> [Set problem A] Copy the records that come after the passage on live audiovisual performance word for word, but leave the pictures out.

> [Document text]
======

We usually look for references for the analysis of live audiovisual performance in the history of light shows and visual music. In doing so, we acknowledge a historical paradigm that associates contemporary club video projections with the color concerts of the XIX century and the psychedelic wet shows of the 1960s, among other artistic manifestations. This epistemological approach is defined both by the general non-narrative appeal of live audiovisual works, as well as by the circumstances of exhibition of a VJ performance, in which the message is generated, edited or composed in real-time – a strategy traditionally associated with music presentations.

Nevertheless, the real-time processing of visual media seems to be directly opposed to the most conventional dynamics of moving images exhibition: the century-old cinematographic screening. While in live audiovisual performances the image is rendered at the same moment it is created, in cinema screenings the image (the movie) is generated months before its instantiation (during the projection), in a complex process that goes from scriptwriting to post-production, and may take years to be completed.

From a practical perspective, however, the difference between both situations is subtle. Film projection is not a fully automatic operation, but an active effort that demands a lot of technical expertise from the operator. It involves changing film reels, adjusting the audio mix, monitoring and correcting the image conditions. The film projectionist, just like a VJ, must operate in real-time to convey the message.  In a certain sense, he is also a performer, albeit a negative one: he must prevent the feature-length film from losing its coherence during the screening. The VJ, on the other hand, enacts a positive performance: he creates coherence from distinct visual samples.

Therefore, the difference between live audiovisual performances and cinema screening is not exactly like the one between live music presentation and playback, but more similar to that between improvising and following a score. Both practices were even more indiscernible in the early years of cinema, when the so-called scores did not exist yet, and the protocols to be followed by the projectionist were really loose ones. In fact, VJing recreate certain possibilities that were the ordinary reality of the first cinematographic exhibitions – a reality that was suppressed over the years by the progressive crystallization of the movie theater.

======

> [Set problem B] Rewrite everything from "Therefore, the difference" down to "the movie theater." in the passage on live audiovisual performance above, changing "improvising" to "extemporizing".

======

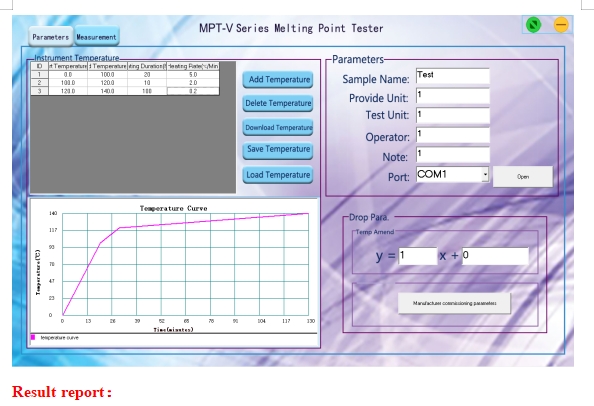Select row 3 in temperature table
The height and width of the screenshot is (406, 594).
click(x=125, y=91)
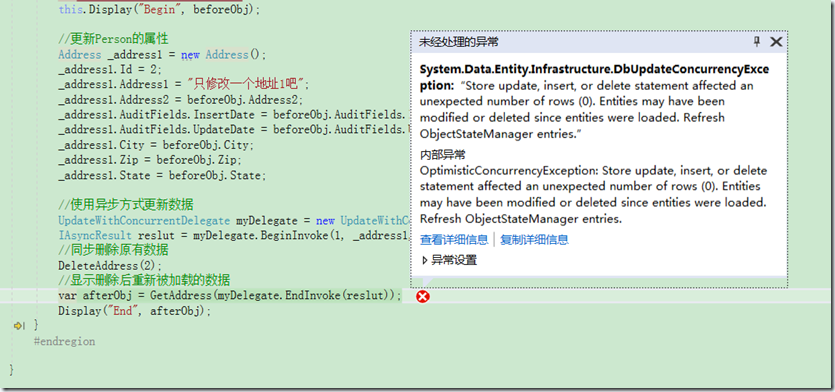This screenshot has height=392, width=835.
Task: Click the _address1.Zip assignment line
Action: coord(150,160)
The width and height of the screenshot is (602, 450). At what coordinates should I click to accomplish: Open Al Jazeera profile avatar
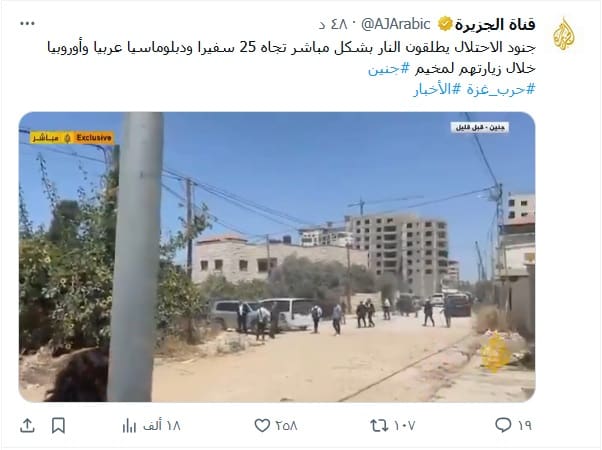[564, 34]
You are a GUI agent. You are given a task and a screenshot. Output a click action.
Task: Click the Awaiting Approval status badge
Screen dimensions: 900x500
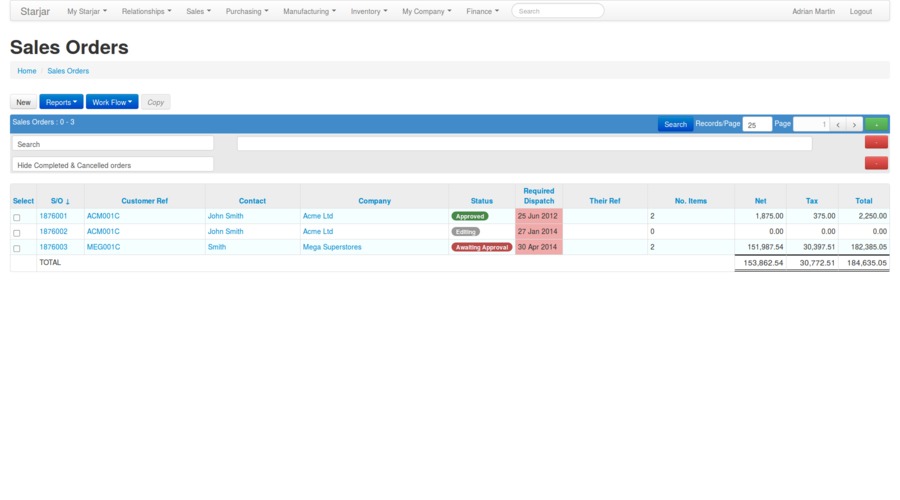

======

> [Final answer A]
Select row 3 in temperature table
The height and width of the screenshot is (406, 594).
click(x=125, y=91)
This screenshot has height=392, width=835.
Task: Click the _address1.Zip assignment line
Action: coord(150,160)
The width and height of the screenshot is (602, 450). At what coordinates should I click to accomplish: Open Al Jazeera profile avatar
[564, 34]
You are a GUI agent. You are given a task and a screenshot. Output a click action.
Task: Click the Awaiting Approval status badge
Screen dimensions: 900x500

> [Final answer B]
Therefore, the difference between live audiovisual performances and cinema screening is not exactly like the one between live music presentation and playback, but more similar to that between extemporizing and following a score. Both practices were even more indiscernible in the early years of cinema, when the so-called scores did not exist yet, and the protocols to be followed by the projectionist were really loose ones. In fact, VJing recreate certain possibilities that were the ordinary reality of the first cinematographic exhibitions – a reality that was suppressed over the years by the progressive crystallization of the movie theater.